◆ **Goal of the exercise**: Please give every record below again exactly, and keep the pictures out.

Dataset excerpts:

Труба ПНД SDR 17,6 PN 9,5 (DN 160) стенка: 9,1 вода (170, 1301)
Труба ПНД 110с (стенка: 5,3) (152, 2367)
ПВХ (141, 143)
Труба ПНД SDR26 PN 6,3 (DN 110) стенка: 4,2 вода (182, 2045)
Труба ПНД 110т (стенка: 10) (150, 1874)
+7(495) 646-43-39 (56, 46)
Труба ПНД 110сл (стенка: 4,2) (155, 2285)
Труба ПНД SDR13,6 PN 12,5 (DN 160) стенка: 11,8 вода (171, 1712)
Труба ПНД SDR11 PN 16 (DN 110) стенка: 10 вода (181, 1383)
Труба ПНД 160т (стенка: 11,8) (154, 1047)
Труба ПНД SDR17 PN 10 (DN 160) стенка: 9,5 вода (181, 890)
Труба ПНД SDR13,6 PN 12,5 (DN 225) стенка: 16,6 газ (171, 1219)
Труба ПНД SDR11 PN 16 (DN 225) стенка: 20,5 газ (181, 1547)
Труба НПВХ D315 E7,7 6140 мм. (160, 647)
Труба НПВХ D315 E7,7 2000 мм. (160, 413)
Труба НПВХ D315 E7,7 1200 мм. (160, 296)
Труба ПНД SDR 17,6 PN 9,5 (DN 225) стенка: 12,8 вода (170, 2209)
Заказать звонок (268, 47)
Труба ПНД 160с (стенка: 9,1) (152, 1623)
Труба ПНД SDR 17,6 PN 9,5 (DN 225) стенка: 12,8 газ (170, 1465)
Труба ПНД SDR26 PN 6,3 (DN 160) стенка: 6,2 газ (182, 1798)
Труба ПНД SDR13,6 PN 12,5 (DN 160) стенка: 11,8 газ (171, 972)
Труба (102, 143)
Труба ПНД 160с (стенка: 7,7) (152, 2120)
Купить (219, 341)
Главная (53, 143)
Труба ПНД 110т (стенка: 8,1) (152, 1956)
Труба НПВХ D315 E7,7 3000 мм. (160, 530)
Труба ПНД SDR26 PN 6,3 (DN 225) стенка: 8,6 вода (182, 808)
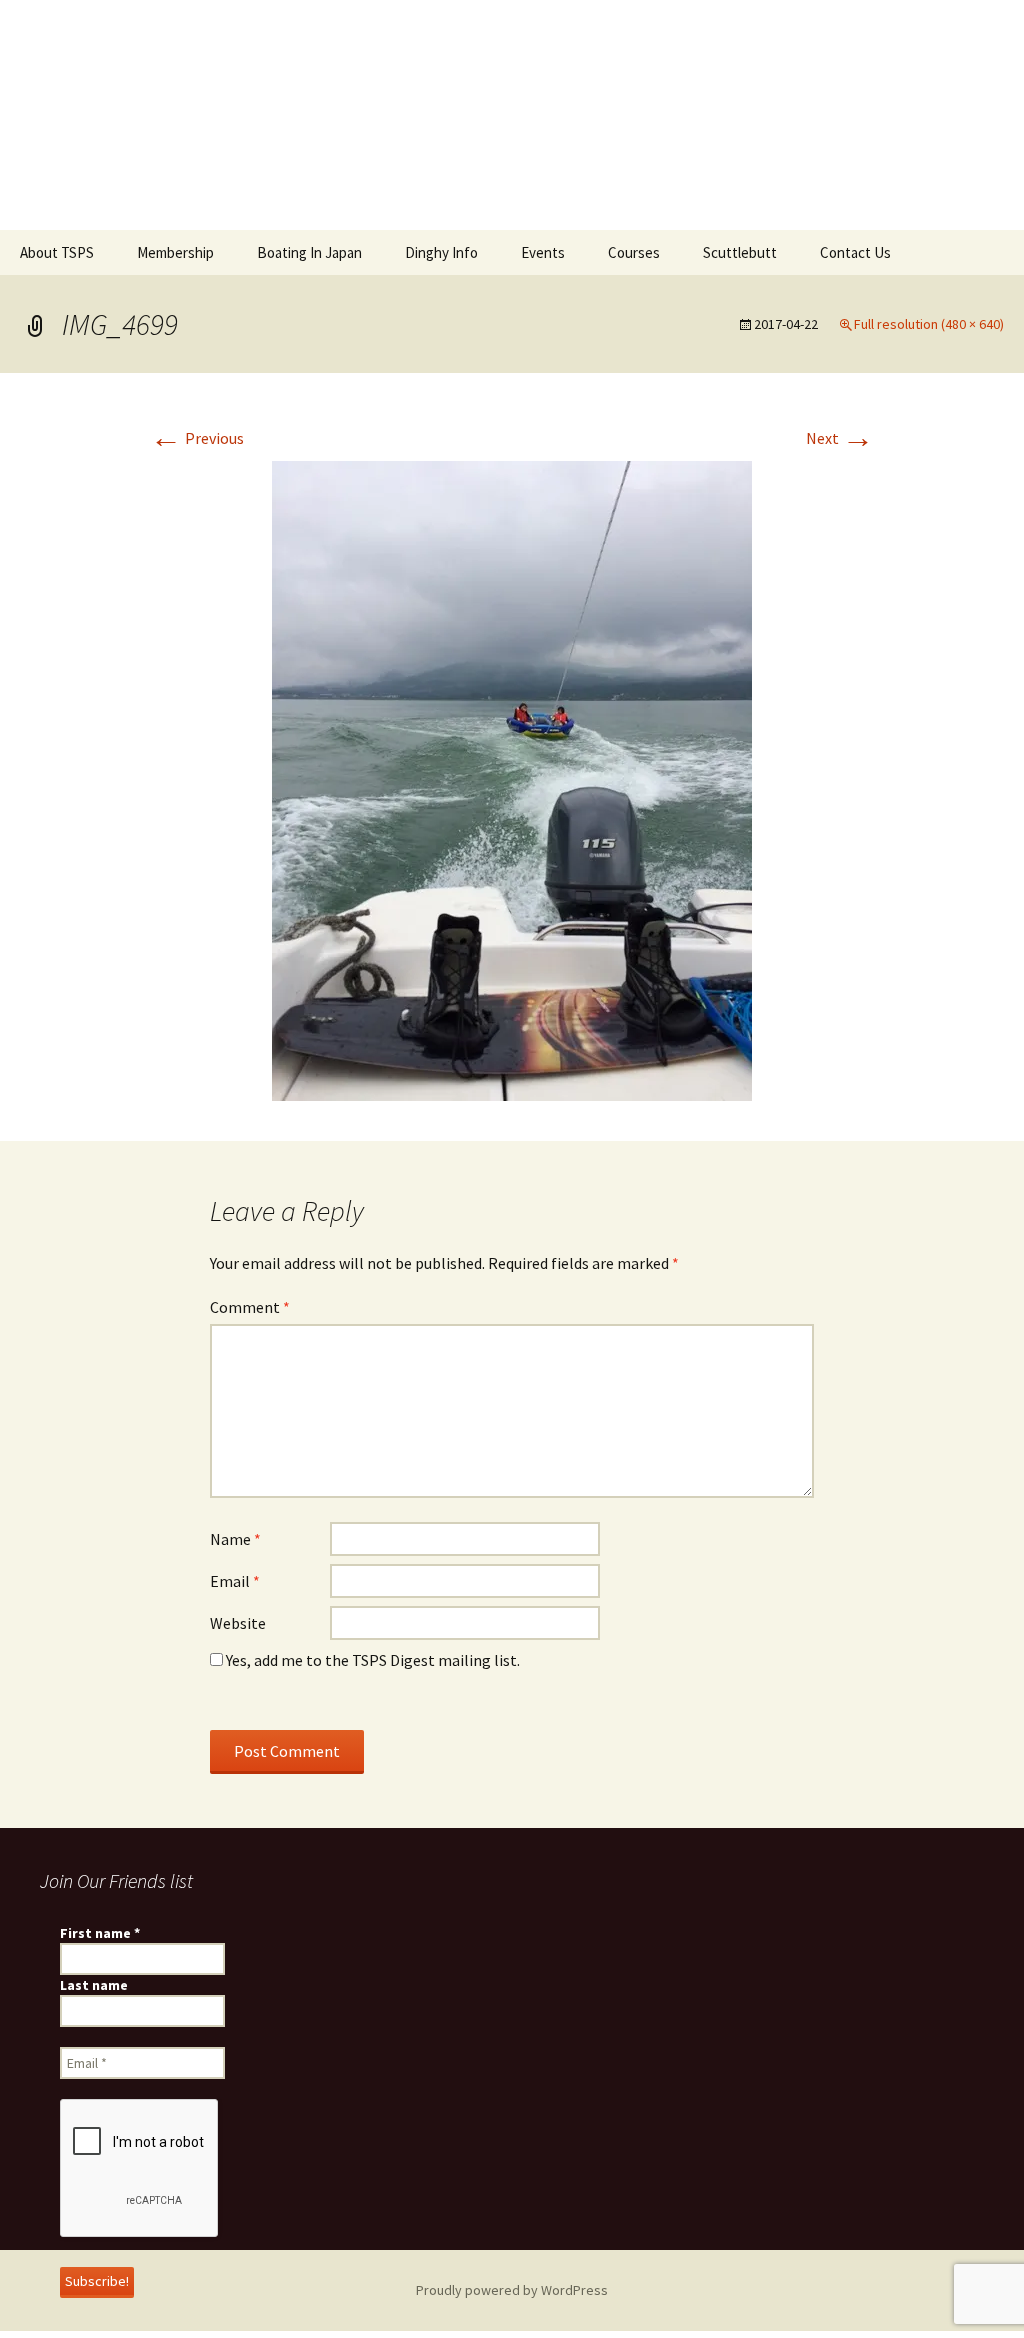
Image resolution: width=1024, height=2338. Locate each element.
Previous (197, 438)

◆ **Solution below**:
Труба ПНД SDR 17,6 PN 9,5 (DN 160) стенка: 9,1 вода (170, 1301)
Труба ПНД 110с (стенка: 5,3) (152, 2367)
ПВХ (141, 143)
Труба ПНД SDR26 PN 6,3 (DN 110) стенка: 4,2 вода (182, 2045)
Труба ПНД 110т (стенка: 10) (150, 1874)
+7(495) 646-43-39 (56, 46)
Труба ПНД 110сл (стенка: 4,2) (155, 2285)
Труба ПНД SDR13,6 PN 12,5 (DN 160) стенка: 11,8 вода (171, 1712)
Труба ПНД SDR11 PN 16 (DN 110) стенка: 10 вода (181, 1383)
Труба ПНД 160т (стенка: 11,8) (154, 1047)
Труба ПНД SDR17 PN 10 (DN 160) стенка: 9,5 вода (181, 890)
Труба ПНД SDR13,6 PN 12,5 (DN 225) стенка: 16,6 газ (171, 1219)
Труба ПНД SDR11 PN 16 (DN 225) стенка: 20,5 газ (181, 1547)
Труба НПВХ D315 E7,7 6140 мм. (160, 647)
Труба НПВХ D315 E7,7 2000 мм. (160, 413)
Труба НПВХ D315 E7,7 1200 мм. (160, 296)
Труба ПНД SDR 17,6 PN 9,5 (DN 225) стенка: 12,8 вода (170, 2209)
Заказать звонок (268, 47)
Труба ПНД 160с (стенка: 9,1) (152, 1623)
Труба ПНД SDR 17,6 PN 9,5 (DN 225) стенка: 12,8 газ (170, 1465)
Труба ПНД SDR26 PN 6,3 (DN 160) стенка: 6,2 газ (182, 1798)
Труба ПНД SDR13,6 PN 12,5 (DN 160) стенка: 11,8 газ (171, 972)
Труба (102, 143)
Труба ПНД 160с (стенка: 7,7) (152, 2120)
Купить (219, 341)
Главная (53, 143)
Труба ПНД 110т (стенка: 8,1) (152, 1956)
Труба НПВХ D315 E7,7 3000 мм. (160, 530)
Труба ПНД SDR26 PN 6,3 (DN 225) стенка: 8,6 вода (182, 808)
Image resolution: width=1024, height=2338. Locate each element.
Previous (197, 438)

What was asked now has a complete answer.